● **Problems to solve**
1. In the tidal bore text, what Old Norse word is "bore" said to come from, and what does that word mean?
2. List every country named in the tidal bore text.
3. Carry on the text about tidal bores from its last sentence.

● **Source extract**

A tidal bore may take on various forms, ranging from a single breaking wavefront with a roller —somewhat like a hydraulic jump⁠—to undular bores, comprising a smooth wavefront followed by a train of secondary waves known as whelps. Large bores can be particularly unsafe for shipping but also present opportunities for river surfing.

Two key features of a tidal bore are the intense turbulence and turbulent mixing generated during the bore propagation, as well as its rumbling noise. The visual observations of tidal bores highlight the turbulent nature of the surging waters. The tidal bore induces a strong turbulent mixing in the estuarine zone, and the effects may be felt along considerable distances. The velocity observations indicate a rapid deceleration of the flow associated with the passage of the bore as well as large velocity fluctuations. A tidal bore creates a powerful roar that combines the sounds caused by the turbulence in the bore front and whelps, entrained air bubbles in the bore roller, sediment erosion beneath the bore front and of the banks, scouring of shoals and bars, and impacts on obstacles. The bore rumble is heard far away because its low frequencies can travel over long distances. The low-frequency sound is a characteristic feature of the advancing roller in which the air bubbles entrapped in the large-scale eddies are acoustically active and play the dominant role in the rumble-sound generation.

==Etymology==
The word bore derives through Old English from the Old Norse word bára, meaning "wave" or "swell."

==Effects==
Tidal bores can be dangerous. Certain rivers such as the Seine in France, the Petitcodiac River in Canada, and the Colorado River in Mexico to name a few, have had a sinister reputation in association with tidal bores. In China, despite warning signs erected along the banks of the Qiantang River, a number of fatalities occur each year by people who take too much risk with the bore. The tidal bores affect the shipping and navigation in the estuarine zone, for example, in Papua New Guinea (in the Fly and Bamu Rivers), Malaysia (the Benak in the Batang Lupar), and India (the Hooghly River bore).

● **Supplied material**
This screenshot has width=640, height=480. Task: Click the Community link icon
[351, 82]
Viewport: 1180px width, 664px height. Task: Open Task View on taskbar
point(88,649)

● **Expected responses**
1. Bára, meaning "wave" or "swell."

2. France, Canada, Mexico, China, Papua New Guinea, Malaysia, India

3.
On the other hand, tidal bore-affected estuaries are rich feeding zones and breeding grounds of several forms of wildlife. The estuarine zones are the spawning and breeding grounds of several native fish species, while the aeration induced by the tidal bore contributes to the abundant growth of many species of fish and shrimp (for example in the Rokan River, Indonesia). The tidal bores also provide opportunity for recreational inland surfing, such as the Seven Ghosts bore on the Kampar River, Indonesia or the Severn Bore on the River Severn, England.

===Scientific studies===
Scientific studies have been carried out at the River Dee in Wales in the United Kingdom, the Garonne and Sélune in France, the Daly River in Australia, and the Qiantang River estuary in China. The force of the tidal bore flow often poses a challenge to scientific measurements, as evidenced by a number of field work incidents in the River Dee, Rio Mearim, Daly River, and Sélune River.
In terms of physical modelling (hydrodynamics), a tidal bore often well represented by a soliton.

==Rivers and bays with tidal bores==
Rivers and bays that have been known to exhibit bores include those listed below.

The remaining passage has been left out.